Outsourcing Thinking: Will AI Atrophy Our Brains?
With generative AI, we must ask: are we building better thinkers or just better users of technology? What is cognitive offloading, why does it matter, and what happens when all systems fail?
I have spent the better part of the last year talking about the advantages and disadvantages of using generative Artificial Intelligence (AI) in education. Most of what I discussed was based on my own knowledge of how the brain learns and on learning experts’ opinions. After all, not much had been published on the topic. However, a few days ago, I came across a study by MIT that made me pause. It basically stated that students who used AI to write an essay showed noticeably weaker neural connectivity across the board. Quite literally, their brains were doing less work when AI was in play, which is not really a shock when you think about it. But what truly alarmed me was that over 80% of the ChatGPT users couldn’t recall even a single correct quote from essays they had written just minutes before:
EEG analysis presented robust evidence that distinct modes of essay composition produced clearly different neural patterns reflecting divergent cognitive strategies…Brain connectivity systematically scaled down with the amount of external support: the Brain-only group exhibited the strongest, widest-ranging networks, Search Engine group showed intermediate engagement, and the AI assistance elicited the weakest overall coupling
Are we doomed?
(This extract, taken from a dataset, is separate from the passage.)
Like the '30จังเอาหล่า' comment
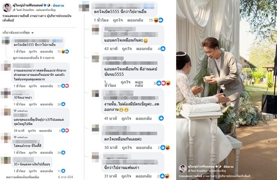277x180 pixels. click(x=33, y=104)
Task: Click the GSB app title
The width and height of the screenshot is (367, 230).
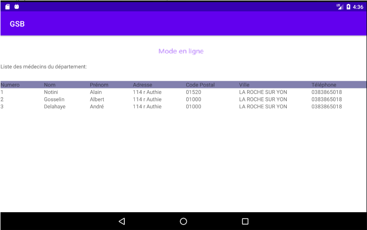Action: point(17,24)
Will AI atrophy our brains? Are we going to become zombies who can’t think critically?
Well, to answer that, first you need to know a couple of things about this study and how it’s been advertised. Time Magazine wrote:
ChatGPT May Be Eroding Critical Thinking Skills, According to a New MIT Study
The New York Post:
ChatGPT is getting smarter, but excessive use could destroy our brains, study warns
And the Daily Mail:
Using ChatGPT? It might make you STUPID: Brain scans reveal how using AI erodes critical thinking skills
It’s kinda funny. There’s a certain poetic irony in what’s been happening with the latest AI and education debate. This MIT study went viral for supposedly proving that ChatGPT is making students’ brains shut down. Many headlines basically screamed “AI is destroying your brain!” or “ChatGPT is killing critical thinking skills”. Social media exploded. People started posting and writing about it (aren’t I a hypocrite?), and how did most people react? Well, they used AI to summarize the paper, without actually reading it.
So here’s what you need to know. Researchers tracked the brain activity of 54 university students, 18 to 39-year-olds from the Boston area, for four months using EEG scans while they wrote SAT-style essays, with and without AI assistance. In case you’re wondering, EEG stands for electroencephalography, and it’s a non-invasive method used to measure electrical activity in the brain. Small electrodes are placed on the scalp to detect and record brain wave patterns.
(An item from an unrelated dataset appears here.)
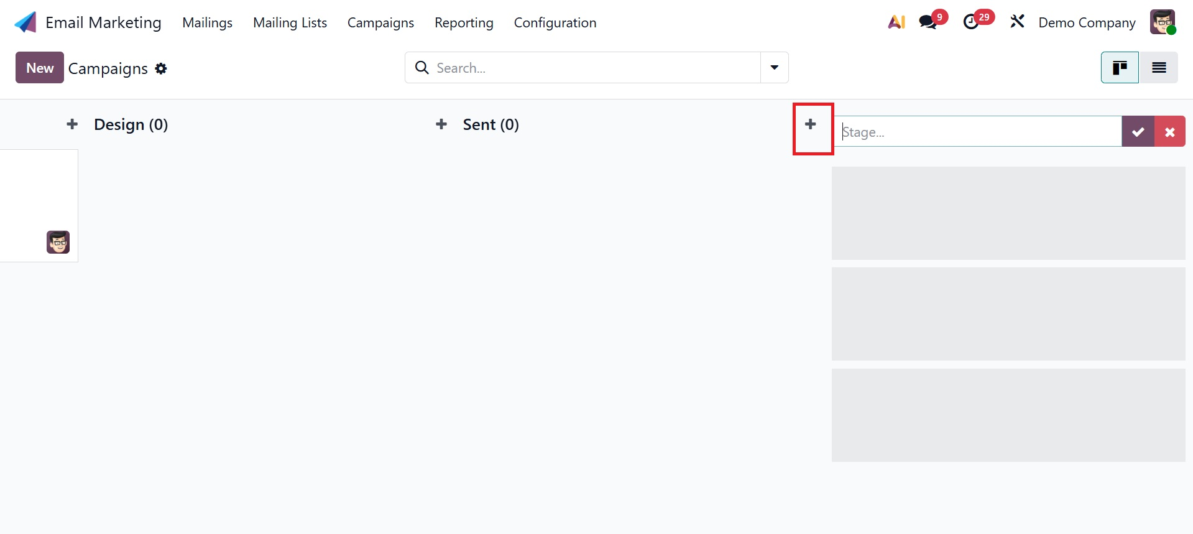
Task: Click the developer tools wrench icon
Action: 1017,22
These students were split into three groups to write a series of essays:
The LLM group used ChatGPT
The Search group used Google
The Brain-only group didn’t use anything but their brains
As can be seen in the image below, neural activity is significantly lower in the LLM group. In other words, students who used ChatGPT sort of “turned off” their brains and relied on the world-famous Ctrl + C - Ctrl + V strategy.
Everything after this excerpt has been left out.